Working with the railroad industry, develop and implement event recorder crashworthiness standards for all new or rebuilt locomotives by January 1, 2000. (R-98-30)
The NPRM proposes to change the current regulations by including Appendix D to Part 229, which delineates criteria for the certification of crashworthy event recorder memory modules. The Safety Board is a proponent for the adaptation of elements in the European Organization for Civil Aviation Equipment (EUROCAE) standards for flight data and cockpit voice recorders because of their proven performance in regard to crashworthiness. The Board recognizes that these standards were developed for aviation, but believes that their merits argue persuasively for their applicability to locomotive event recorders. Nonetheless, the standards proposed in the NPRM, Tables 1 and 2, are less stringent than those specified by EUROCAE, although those listed in Table 2 are more rigorous than those listed in Table 1. The NPRM also proposes that manufacturers be allowed to choose which of the tables to follow.

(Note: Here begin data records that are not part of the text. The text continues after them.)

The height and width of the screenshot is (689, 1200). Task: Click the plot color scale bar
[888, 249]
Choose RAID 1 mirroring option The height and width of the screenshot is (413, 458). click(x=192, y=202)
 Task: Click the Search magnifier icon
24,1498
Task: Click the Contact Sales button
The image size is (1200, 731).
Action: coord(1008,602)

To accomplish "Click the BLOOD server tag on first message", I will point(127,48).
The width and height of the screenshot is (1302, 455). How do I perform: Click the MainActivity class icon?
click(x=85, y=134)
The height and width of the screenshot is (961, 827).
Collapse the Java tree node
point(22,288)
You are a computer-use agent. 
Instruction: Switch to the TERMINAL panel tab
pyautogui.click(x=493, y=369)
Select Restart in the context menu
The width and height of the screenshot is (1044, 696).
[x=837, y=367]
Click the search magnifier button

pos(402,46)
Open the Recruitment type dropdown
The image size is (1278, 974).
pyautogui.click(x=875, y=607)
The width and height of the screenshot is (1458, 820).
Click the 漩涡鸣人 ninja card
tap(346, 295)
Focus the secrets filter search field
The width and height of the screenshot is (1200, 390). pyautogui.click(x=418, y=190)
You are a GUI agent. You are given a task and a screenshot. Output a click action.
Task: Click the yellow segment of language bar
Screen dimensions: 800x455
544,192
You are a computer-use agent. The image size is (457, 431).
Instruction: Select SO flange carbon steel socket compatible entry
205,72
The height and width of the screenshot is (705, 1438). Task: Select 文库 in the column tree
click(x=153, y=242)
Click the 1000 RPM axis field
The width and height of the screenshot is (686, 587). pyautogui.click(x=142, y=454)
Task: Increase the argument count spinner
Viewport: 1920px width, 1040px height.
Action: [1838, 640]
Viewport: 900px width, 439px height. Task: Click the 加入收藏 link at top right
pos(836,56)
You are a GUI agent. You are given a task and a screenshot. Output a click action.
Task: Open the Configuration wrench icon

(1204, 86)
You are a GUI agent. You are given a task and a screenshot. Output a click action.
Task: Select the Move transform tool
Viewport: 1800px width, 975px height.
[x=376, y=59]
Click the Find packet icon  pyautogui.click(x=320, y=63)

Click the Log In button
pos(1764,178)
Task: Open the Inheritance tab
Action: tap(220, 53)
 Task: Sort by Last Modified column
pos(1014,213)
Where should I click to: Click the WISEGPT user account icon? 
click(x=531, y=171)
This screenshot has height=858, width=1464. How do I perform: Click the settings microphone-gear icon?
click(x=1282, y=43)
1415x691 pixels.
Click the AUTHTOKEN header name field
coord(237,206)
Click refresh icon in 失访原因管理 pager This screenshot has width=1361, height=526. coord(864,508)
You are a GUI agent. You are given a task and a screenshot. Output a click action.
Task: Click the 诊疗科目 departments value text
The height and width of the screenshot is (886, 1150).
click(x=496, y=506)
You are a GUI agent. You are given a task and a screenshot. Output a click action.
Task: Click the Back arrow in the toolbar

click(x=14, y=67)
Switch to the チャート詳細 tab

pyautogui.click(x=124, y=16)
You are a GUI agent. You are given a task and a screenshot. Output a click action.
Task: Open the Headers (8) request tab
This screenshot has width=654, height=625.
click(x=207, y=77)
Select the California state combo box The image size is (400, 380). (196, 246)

The Safety Board does acknowledge the work accomplished by event recorder manufacturers who have moved forward on their own to establish performance criteria for survivability. However, the Board urges the FRA to adopt the more rigorous performance criteria described in Table 2 of Appendix D as a minimum and to provide a time period within which manufacturers who are currently using the testing criteria in Table 1 must adopt and implement the Table 2 performance criteria to certify their crashworthy event recorder memory modules. In the Board’s continuing efforts to address the survivability of event recorders, it will monitor and offer recommendations as a result of its accident investigations to reflect changes necessary to improve the effectiveness of the crashworthiness standards.
The Safety Board believes the proposed regulation on locomotive event recorders will enhance the safety of rail transportation and therefore supports the rulemaking except as noted. The Board appreciates the opportunity to comment on this proposed rulemaking.